GIVEN TEXT:
=== Section Start ===
When treating lung cancer with radiation therapy, there is a significant concern that the treatment dose will expose the heart to excess radiation. One way to avoid this unnecessary radiation is by using proton therapy, a more precise form of radiation therapy as compared to traditional radiation therapy (x-rays/photons).
Researchers now say there is a link between lung cancer proton therapy and a reduced risk of certain heart diseases, including mini-strokes and heart attacks.
ABOUT THE STUDY
The findings of a new study from Penn Medicine were presented at the American Society for Radiation Oncology’s (ASTRO) annual meeting in October by Timothy Kegelman, MD, PhD, chief resident in the department of Radiation Oncology in the Perelman School of Medicine at the University of Pennsylvania.
Kegelman and his team of researchers followed more than 200 patients who underwent either proton therapy or traditional radiation therapy for locally advanced non-small cell lung cancer. The retrospective trial specifically looked at the percentage of patients who experienced cardiac side effects, including transient ischemic attacks (mini-strokes), myocardial infarctions (heart attacks), atrial fibrillation, coronary artery disease, heart failure, and stroke.
How does Proton Therapy work?
PROMISING RESULTS FOR LUNG CANCER PROTON THERAPY
With a median follow up period of just under two a half years, the study found a significant difference in the incidence of mini-strokes. Just 1.1 percent of patients treated with proton therapy experienced a mini-stroke, compared to 8.2 percent of patients treated with traditional radiation therapy.
“This shows us another potential benefit of proton therapy for lung cancer patients,” Kegelman said. “We know proton has the ability to minimize radiation doses to surrounding organs like the heart. And these latest findings suggest that sparing correlates with fewer cardiac problems compared to conventional therapy.”
The authors of the study also pointed out a reduction in the incidence of heart attacks for proton therapy patients; although they were careful to note it’s not a statistically significant difference. Nine percent of traditional radiation therapy patients experienced heart attacks during the follow up period, compared to just 2.3 percent for the proton therapy group.
Researchers say there was no difference in the number of cases of atrial fibrillation, coronary artery disease, heart failure, or stroke.
FUTURE RESEARCH WILL SHED MORE LIGHT
The Penn Medicine study is the first of its kind to suggest proton therapy is more beneficial than intensity modulated radiotherapy (IMRT), a widely-used form of traditional x-ray radiation therapy, when it comes to reducing the effects of radiation to the heart.
It provides a promising starting point on which researchers can build. Kegelman and his team continue to compare the effects of protons and photons on cardiac events by looking more closely at the severity of heart-related side effects, as well as the radiation dose to specific parts of the heart.
=== Section End ===
SOURCE INFORMATION:
=== Section Start ===
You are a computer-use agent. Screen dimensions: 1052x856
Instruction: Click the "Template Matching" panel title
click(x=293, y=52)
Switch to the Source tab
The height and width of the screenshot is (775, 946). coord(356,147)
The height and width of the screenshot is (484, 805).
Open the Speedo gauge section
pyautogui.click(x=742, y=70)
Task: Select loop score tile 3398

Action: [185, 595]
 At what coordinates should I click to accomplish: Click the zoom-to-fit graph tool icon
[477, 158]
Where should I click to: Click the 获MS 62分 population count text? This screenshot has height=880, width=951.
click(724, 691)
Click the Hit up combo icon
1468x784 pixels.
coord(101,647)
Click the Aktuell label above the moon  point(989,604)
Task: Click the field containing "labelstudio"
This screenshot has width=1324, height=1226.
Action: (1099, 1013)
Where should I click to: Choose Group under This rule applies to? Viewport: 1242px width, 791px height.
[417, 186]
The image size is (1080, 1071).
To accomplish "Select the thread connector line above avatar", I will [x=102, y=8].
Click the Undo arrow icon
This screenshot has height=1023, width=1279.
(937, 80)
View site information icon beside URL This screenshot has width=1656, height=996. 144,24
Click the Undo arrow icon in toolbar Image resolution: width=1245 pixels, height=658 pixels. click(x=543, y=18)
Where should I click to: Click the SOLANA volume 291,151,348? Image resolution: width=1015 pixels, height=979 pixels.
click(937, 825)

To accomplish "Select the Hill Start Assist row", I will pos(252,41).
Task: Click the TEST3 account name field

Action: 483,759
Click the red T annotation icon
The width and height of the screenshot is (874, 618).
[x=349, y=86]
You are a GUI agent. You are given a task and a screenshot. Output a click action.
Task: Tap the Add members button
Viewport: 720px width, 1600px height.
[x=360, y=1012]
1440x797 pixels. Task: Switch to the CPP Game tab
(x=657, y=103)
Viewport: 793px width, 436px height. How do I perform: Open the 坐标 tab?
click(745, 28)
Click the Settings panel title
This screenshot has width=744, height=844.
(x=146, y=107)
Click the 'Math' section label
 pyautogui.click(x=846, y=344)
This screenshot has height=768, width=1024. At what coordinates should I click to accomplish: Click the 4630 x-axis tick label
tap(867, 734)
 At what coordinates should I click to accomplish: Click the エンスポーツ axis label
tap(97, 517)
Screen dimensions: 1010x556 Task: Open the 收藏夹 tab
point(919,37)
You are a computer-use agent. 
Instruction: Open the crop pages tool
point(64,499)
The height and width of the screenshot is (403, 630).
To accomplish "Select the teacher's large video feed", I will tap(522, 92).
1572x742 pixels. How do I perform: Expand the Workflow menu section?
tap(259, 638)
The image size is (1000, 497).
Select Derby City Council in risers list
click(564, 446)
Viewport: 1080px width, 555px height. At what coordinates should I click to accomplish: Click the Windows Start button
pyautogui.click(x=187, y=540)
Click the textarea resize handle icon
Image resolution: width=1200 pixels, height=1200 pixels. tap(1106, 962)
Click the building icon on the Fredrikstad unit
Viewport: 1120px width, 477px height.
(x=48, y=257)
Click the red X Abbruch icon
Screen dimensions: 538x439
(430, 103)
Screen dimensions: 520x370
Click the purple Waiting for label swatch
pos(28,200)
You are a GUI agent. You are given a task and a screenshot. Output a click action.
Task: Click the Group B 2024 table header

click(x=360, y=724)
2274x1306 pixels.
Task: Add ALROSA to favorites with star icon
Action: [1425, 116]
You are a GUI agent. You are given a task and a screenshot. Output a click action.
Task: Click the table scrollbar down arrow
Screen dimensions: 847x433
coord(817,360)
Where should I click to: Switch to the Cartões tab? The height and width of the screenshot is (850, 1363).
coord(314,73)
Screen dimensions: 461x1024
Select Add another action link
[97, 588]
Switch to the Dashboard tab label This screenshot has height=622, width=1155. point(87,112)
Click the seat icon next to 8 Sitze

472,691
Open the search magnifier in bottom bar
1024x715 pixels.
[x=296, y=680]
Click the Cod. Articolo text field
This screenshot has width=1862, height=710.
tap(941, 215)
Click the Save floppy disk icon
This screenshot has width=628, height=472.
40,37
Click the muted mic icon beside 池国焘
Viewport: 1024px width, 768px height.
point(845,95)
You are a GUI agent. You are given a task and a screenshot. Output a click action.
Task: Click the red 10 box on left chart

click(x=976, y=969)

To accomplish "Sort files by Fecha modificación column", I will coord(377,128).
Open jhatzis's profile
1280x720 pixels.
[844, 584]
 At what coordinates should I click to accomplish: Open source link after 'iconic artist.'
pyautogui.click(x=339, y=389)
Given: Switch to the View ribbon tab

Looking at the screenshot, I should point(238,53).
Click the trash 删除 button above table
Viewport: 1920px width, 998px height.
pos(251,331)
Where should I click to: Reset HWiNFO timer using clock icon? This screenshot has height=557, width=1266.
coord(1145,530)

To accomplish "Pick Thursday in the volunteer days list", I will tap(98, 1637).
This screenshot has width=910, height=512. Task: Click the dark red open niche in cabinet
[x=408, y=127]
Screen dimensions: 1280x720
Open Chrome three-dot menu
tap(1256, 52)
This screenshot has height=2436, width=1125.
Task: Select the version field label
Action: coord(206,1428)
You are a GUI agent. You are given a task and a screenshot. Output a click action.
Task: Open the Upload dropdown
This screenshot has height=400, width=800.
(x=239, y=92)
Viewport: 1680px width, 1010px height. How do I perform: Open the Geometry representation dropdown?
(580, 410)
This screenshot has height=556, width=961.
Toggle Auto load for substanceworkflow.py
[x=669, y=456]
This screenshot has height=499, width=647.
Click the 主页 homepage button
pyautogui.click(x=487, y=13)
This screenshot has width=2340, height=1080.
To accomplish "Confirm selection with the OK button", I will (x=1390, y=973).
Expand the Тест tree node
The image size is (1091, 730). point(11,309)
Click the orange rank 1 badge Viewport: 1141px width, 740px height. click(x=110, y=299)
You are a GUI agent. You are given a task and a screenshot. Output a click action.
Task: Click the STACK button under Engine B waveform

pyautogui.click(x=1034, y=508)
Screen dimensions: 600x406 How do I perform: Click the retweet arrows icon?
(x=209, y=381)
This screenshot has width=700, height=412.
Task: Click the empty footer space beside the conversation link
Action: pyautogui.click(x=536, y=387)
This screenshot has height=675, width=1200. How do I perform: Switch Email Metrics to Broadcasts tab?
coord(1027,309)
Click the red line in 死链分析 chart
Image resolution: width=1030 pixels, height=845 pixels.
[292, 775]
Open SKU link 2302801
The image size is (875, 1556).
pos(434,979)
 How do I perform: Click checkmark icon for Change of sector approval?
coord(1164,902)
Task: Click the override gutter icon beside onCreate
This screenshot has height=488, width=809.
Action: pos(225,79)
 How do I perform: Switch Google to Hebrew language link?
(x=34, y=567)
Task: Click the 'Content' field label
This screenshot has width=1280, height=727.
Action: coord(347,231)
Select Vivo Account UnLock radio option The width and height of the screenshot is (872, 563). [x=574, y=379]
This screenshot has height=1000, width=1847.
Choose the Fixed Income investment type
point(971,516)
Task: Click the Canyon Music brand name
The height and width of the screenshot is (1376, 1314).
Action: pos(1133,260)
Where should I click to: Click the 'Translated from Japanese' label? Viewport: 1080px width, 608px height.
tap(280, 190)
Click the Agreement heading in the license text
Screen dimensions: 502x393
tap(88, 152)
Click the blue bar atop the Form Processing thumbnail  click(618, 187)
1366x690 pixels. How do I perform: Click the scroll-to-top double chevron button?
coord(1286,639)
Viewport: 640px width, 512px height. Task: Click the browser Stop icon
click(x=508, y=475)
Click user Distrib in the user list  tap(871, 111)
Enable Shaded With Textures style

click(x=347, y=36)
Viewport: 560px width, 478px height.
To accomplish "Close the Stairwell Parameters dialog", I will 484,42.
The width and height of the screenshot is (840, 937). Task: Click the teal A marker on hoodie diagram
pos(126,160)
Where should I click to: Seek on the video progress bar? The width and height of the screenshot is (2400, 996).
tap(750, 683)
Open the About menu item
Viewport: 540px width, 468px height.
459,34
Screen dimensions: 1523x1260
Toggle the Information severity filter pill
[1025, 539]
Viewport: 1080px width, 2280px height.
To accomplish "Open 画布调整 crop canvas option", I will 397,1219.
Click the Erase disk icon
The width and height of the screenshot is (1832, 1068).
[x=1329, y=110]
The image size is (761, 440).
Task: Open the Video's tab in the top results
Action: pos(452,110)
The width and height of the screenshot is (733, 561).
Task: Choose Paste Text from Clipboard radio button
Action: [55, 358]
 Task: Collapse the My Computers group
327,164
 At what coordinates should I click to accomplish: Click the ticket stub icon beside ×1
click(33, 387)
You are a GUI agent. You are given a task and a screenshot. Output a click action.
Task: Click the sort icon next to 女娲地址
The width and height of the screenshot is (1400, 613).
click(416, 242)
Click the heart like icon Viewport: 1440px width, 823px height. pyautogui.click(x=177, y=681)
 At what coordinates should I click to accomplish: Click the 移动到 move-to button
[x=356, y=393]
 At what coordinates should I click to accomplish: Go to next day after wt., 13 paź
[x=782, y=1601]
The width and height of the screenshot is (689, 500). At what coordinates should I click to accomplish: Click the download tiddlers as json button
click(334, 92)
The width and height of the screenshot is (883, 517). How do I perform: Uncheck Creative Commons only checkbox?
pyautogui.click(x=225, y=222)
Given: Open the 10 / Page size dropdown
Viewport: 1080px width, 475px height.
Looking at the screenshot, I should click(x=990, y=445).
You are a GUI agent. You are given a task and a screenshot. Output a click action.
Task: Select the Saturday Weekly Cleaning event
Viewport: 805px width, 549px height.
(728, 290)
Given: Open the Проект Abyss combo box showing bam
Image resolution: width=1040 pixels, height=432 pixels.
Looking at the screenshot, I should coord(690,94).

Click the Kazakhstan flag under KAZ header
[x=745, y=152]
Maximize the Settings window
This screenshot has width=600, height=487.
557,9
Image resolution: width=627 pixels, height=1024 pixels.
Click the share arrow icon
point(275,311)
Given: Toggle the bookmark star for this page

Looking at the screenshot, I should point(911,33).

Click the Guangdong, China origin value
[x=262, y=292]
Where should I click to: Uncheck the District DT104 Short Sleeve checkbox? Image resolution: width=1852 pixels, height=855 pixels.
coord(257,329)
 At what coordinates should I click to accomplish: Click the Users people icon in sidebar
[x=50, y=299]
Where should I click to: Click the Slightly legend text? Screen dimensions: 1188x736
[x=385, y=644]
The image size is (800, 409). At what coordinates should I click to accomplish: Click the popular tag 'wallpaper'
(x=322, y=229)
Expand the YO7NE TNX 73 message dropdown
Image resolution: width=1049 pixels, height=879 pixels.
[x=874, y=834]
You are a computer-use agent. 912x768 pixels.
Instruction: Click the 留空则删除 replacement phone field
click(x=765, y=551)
=== Section End ===
BRIEF 1: Using the proton therapy article, explain in one to three sentences why proton therapy is offered as a way to lower the heart's exposure during lung cancer radiation treatment.
BRIEF 2:
Please answer these questions from the proton therapy article, one line each:
(a) At which organization's annual meeting were the Penn Medicine findings presented?
(b) What percentage of proton therapy patients had a mini-stroke?
(c) Which cardiac conditions showed no difference between the two groups?

EXERCISE ANSWER 1: Treating lung cancer with radiation risks sending excess dose to the heart. Proton therapy is more precise than traditional x-ray/photon radiation therapy, so it can minimize the dose to surrounding organs like the heart and avoid that unnecessary radiation.

EXERCISE ANSWER 2:
(a) The American Society for Radiation Oncology's (ASTRO) annual meeting
(b) 1.1 percent
(c) Atrial fibrillation, coronary artery disease, heart failure, and stroke